世界で初めてガスが使われたのは1792年のことでした。イギリスのマードック技師が石炭を蒸し焼きにしたときにできるガスを利用して、ガス灯をともしました。
そして1812年には、イギリスのウインザーらの努力により世界最初のガス会社がロンドンに設立されました。その後、欧米各地でガス会社ができ、明かりとしてガス灯が使われました。このころ日本は江戸時代で「鎖国」をおこなっており、外国との交流がなかったためにガスを使うことはすぐには伝わりませんでした。
ガス灯の説明を行うF.A.Winsor
ウィリアム・マードック
フレデリック・ウィンザー
ガス灯がともってまちはとても明るくなったんだね!
明治時代になって、社会の仕組みが大きく変わり外国との自由な交流もはじまり、西洋からいろいろな文化が伝わってきました。これは「文明開化」と呼ばれています。1872年(明治5年)、横浜で日本のガス事業が、フランス人アンリ・プレグランの指導の下、高島嘉右衛門(たかしまかえもん)によって始まり、現代の馬車道通りに、街灯としてガス灯がともりました。横浜に遅れること2年後、1874年(明治7年)には東京の銀座通りにも街灯として85基のガス灯が輝くようになり、ガス灯は次第にその数を増やしていきました。

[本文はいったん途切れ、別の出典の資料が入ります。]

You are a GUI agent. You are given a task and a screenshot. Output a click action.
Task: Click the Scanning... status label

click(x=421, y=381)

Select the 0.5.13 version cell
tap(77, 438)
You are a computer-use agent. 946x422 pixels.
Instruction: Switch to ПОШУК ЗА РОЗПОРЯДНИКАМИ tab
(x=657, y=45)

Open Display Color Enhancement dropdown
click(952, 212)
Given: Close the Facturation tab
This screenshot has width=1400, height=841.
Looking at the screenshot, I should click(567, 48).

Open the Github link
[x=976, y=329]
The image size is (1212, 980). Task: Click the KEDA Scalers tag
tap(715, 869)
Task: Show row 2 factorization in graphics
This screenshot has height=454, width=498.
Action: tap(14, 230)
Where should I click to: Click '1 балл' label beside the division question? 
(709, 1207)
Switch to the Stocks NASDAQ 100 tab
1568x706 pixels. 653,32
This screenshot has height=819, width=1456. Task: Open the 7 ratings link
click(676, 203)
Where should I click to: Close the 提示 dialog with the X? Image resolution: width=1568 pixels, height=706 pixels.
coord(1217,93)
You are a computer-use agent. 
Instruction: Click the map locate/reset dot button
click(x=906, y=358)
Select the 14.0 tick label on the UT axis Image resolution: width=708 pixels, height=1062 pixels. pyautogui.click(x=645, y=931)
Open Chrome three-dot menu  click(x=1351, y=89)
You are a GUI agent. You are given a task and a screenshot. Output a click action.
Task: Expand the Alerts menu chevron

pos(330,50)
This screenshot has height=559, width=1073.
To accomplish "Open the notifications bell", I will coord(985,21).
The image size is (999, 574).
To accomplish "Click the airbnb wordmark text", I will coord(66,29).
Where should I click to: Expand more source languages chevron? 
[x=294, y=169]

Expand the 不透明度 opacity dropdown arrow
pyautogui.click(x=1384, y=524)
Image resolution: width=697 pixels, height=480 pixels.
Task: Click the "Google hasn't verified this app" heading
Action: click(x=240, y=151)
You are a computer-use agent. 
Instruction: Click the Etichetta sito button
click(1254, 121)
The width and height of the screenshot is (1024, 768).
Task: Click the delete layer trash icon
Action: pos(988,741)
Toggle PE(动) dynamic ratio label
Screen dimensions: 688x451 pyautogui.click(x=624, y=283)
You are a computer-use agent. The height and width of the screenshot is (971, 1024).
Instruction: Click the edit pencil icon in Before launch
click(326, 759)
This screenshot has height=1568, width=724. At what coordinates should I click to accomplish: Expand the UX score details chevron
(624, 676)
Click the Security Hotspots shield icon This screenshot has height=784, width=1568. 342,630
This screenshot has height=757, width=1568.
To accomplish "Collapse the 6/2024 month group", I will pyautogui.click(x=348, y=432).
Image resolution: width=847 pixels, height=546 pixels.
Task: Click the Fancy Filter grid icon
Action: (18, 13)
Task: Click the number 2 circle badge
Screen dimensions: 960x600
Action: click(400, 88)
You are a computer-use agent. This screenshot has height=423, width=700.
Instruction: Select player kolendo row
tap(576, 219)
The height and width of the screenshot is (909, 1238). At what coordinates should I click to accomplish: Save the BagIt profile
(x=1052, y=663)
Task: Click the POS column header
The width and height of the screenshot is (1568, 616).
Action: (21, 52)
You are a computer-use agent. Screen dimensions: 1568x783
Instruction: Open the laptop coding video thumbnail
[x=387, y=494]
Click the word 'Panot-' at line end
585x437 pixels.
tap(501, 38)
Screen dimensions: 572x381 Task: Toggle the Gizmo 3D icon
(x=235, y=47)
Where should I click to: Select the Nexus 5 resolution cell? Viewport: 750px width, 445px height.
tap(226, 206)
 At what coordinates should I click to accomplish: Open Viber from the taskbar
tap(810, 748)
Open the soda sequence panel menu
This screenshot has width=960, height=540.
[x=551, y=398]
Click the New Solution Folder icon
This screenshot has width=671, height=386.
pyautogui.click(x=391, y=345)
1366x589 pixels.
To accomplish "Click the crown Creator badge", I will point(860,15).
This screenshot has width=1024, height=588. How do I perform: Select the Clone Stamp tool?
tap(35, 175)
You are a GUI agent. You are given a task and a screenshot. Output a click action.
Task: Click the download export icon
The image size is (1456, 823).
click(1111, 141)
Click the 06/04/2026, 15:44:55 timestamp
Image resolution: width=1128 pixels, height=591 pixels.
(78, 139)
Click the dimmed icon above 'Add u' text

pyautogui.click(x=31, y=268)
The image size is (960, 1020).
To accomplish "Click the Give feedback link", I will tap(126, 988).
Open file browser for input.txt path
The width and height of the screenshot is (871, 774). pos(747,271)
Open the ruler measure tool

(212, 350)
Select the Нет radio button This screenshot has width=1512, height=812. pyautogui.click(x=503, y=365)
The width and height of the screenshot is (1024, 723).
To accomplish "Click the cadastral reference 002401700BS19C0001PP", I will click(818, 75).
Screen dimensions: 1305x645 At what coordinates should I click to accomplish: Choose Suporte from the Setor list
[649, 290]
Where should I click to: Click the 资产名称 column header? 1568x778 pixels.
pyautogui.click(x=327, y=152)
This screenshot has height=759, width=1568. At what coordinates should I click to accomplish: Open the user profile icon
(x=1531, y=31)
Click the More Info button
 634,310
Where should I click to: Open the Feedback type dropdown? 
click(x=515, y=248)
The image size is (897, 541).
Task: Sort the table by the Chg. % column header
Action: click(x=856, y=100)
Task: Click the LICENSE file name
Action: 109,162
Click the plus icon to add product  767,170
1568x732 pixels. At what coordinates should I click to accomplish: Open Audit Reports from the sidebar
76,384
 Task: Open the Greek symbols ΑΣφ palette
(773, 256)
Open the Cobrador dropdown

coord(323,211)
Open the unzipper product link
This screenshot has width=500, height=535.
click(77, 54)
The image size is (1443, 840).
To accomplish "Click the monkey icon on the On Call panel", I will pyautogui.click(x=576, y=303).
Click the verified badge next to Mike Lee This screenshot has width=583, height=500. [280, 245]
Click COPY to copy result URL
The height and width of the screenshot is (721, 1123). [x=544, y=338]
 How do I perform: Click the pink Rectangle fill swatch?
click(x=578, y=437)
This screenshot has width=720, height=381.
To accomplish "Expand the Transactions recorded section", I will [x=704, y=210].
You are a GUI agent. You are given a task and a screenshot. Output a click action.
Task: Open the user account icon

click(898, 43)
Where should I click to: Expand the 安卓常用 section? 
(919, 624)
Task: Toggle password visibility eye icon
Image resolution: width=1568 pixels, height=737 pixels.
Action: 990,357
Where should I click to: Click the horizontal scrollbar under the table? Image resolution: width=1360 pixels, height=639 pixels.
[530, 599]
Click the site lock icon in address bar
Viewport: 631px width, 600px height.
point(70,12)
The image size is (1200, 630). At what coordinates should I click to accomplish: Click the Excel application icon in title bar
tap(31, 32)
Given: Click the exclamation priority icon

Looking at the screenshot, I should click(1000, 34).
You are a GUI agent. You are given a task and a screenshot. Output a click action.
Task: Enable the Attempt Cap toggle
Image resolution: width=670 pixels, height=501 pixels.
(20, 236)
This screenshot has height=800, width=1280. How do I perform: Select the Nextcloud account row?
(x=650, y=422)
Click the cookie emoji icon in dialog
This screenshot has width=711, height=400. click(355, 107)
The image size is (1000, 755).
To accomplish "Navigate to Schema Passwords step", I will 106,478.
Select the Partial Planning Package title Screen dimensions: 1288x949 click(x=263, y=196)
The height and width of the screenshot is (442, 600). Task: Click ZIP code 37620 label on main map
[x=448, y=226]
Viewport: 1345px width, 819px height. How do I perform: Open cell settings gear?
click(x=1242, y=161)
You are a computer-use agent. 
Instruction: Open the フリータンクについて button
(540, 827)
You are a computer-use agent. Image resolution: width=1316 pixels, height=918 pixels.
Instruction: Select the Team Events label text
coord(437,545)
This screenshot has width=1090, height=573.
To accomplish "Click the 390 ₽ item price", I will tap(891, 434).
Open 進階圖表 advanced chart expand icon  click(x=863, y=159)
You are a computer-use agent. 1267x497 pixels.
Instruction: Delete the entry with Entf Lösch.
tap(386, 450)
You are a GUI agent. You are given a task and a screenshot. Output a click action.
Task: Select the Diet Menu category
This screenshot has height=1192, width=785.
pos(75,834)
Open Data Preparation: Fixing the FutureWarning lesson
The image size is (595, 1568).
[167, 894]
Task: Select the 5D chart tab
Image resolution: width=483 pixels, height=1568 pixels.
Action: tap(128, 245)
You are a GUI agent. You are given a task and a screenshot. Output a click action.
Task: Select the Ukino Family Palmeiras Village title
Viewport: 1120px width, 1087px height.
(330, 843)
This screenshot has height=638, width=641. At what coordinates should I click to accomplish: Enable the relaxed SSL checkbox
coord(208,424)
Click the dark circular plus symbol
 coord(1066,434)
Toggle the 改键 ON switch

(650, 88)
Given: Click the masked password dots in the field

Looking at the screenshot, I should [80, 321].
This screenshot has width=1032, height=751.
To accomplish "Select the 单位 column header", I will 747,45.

また、この頃流行った錦絵には、色鮮やかなガス灯が描かれ、小説や映画のバックとしても場面を盛り上げました。
アンリ・プレグラン (1841~1882) |
高島嘉右衛門 (1832~1914) |
瓦斯製造工場のあった金杉橋から新橋、日本橋を経て万代橋へ、途中本町から分岐して浅草橋、両国橋まで、当時計画されていた瓦斯街灯路線の、プレグラン直筆の大設計図で、右下に毛筆サインがあります。
東京瓦斯燈市街埋簡図絵
東京名所図会銀座通り煉瓦造り(とうきょうめいしょずえぎんざどおりれんがづくり) | ガス灯 |
明治の初め、東京のガス事業は東京府(今の東京都)が行っていましたが、1885 年(明治18)民間の企業である東京ガスが誕生しました。創立者は渋沢栄一です。
ガスの炎に、ナトリウム、カリウム、リチウム、銅(どう)をまぜると、それぞれきいろ、むらさき、あか、みどりの炎になります。これを炎色反応(えんしょくはんのう)といい、その炎を「花ガス」と呼んでいます。明治初期から大正時代までは、その炎で花や旗、文字などを形づくり、宣伝のための看板などに使われていました。
宣伝のための看板にもガスの炎が使われていたんだよ!
「イルミネーション」(復刻・復印刷)小林清親
当時のガス灯はガスが弱く噴き出しているところに火を近づけて、直接点火するものでした。そのため"点消方"(てんしょうかた)という専門の職業の人が点火棒を持って、夕方ガス灯をともし、朝その火を消していました。一人あたり50~100 本のガス灯を受け持ち勢いよく街中を走り回っていました。
割れたガラスの補修や清掃、ガスマントルの交換なども点消方の仕事でした。朝寝坊をするとガス灯がつきっぱなしになってしまうため、点消方は結こんしていなければなりませんでした。
まち中のガス灯を、毎日人がまわって火をつけたり、消したりしていたんだね!
点消方
当時は明かりとしてろうそくや行灯(あんどん)などが使われていて、ガス灯を見た人々はその明るさに驚き、「文明開化」の象徴としてとらえられていました。街灯として使われはじめたガス灯ですが、次第に、行灯などの代わりとして室内でもつかわれるようになりました。このころのガス灯は、ガスの炎がともる裸火(はだかび)の明かりのため、赤い光を放ち、炎がゆらめくものでした。当時の人たちはこの裸火のガスの明かりを、より便利で安定した明かりとして利用できないかと考え、その結果、発明されたものがマントルという発光体でした。
マントルをガスの炎の上にかぶせるようにして装着(そうちゃく)して使用すると青白い光を放ち、当時の人の言葉を借りると「裸火のガス灯に比べ約7倍明るい」といわれていました。そんな青白い光となった炎の色が好まれて、家庭でもつかわれるようになりました。
マントルとは、網袋に発光剤を浸みこませて乾燥させたもので、現在は、アウトドア用ガスランタンなどで使用されています。
ガス灯も、マントルの発見により、青白く進化した炎の色が好まれて、室内のあかりとしても、よりいっそう使われるようになっていったんだね!
ガスは最初の頃、あかりとして使われていたということは知っていたかな?明治のはじめ、日本に西洋の文化が急速に入ってきて、人々の生活も大きく変わっていったんだよ。